Now let’s get employees with age more than 25 years:

postgres=# select * from emp where age > 25;

 id |         name | age | salary

----+----------------------+-----+--------

  1 | a                |  30 |    100

  2 | b                |  31 |     90

  3 | c                |  40 |    105

(3 rows) 

Now let’s get employees with salary more than 95M:

postgres=# select * from emp where salary > 95;

 id |         name | age | salary

----+----------------------+-----+--------

  1 | a                |  30 |    100

  3 | c                |  40 |    105

(2 rows)

Now in order to get employees with age more than 25 years and salary more than 95M, we can write below intersect query:

postgres=# explain select * from emp where age>25 intersect select * from emp where salary > 95;

                                QUERY PLAN

---------------------------------------------------------------------------------

 HashSetOp Intersect  (cost=0.00..72.90 rows=185 width=40)

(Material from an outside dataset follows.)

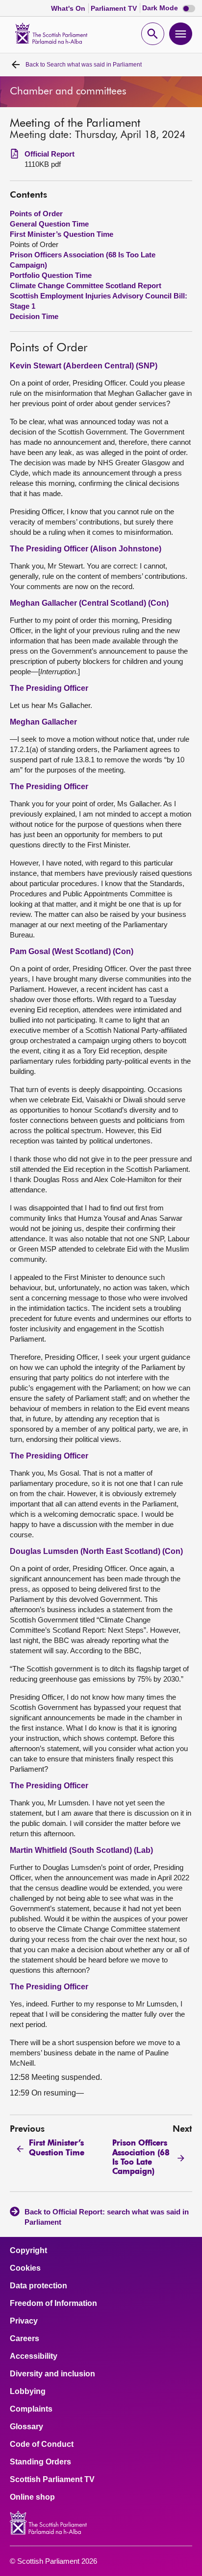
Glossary (26, 2427)
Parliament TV (115, 8)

   ->  Append  (cost=0.00..64.44 rows=846 width=40)

      ->  Subquery Scan on "*SELECT* 1"  (cost=0.00..30.11 rows=423 width=40)

            ->  Seq Scan on emp  (cost=0.00..25.88 rows=423 width=36)

                  Filter: (age > 25)

      -> Subquery Scan on "*SELECT* 2"  (cost=0.00..30.11 rows=423 width=40)

            ->  Seq Scan on emp emp_1  (cost=0.00..25.88 rows=423 width=36)

                  Filter: (salary > 95)

(8 rows) 

So here, a new kind of node HashSetOp is added to evaluate the intersect of these two individual queries.

Note that there are other two kinds of new node added here:

Append 

This node gets added to combine multiple results set into one.

Subquery Scan

This node gets added to evaluate any subquery. In the above plan, the subquery is added to evaluate one additional constant column value which indicates which input set contributed a specific row.

HashedSetop works using the hash of the underlying result but it is possible to generate Sort based SetOp operation by the query optimizer. Sort based Setop node is denoted as “Setop”.

Note: It is possible to achieve the same result as shown in the above result with a single query but here it is shown using intersect just for an easy demonstration.

Conclusion

All nodes of PostgreSQL are useful and get selected based on the nature of the query, data, etc. Many of the clauses are mapped one to one with nodes. For some clauses there are multiple options for nodes, which get decided based on the underlying data cost calculations.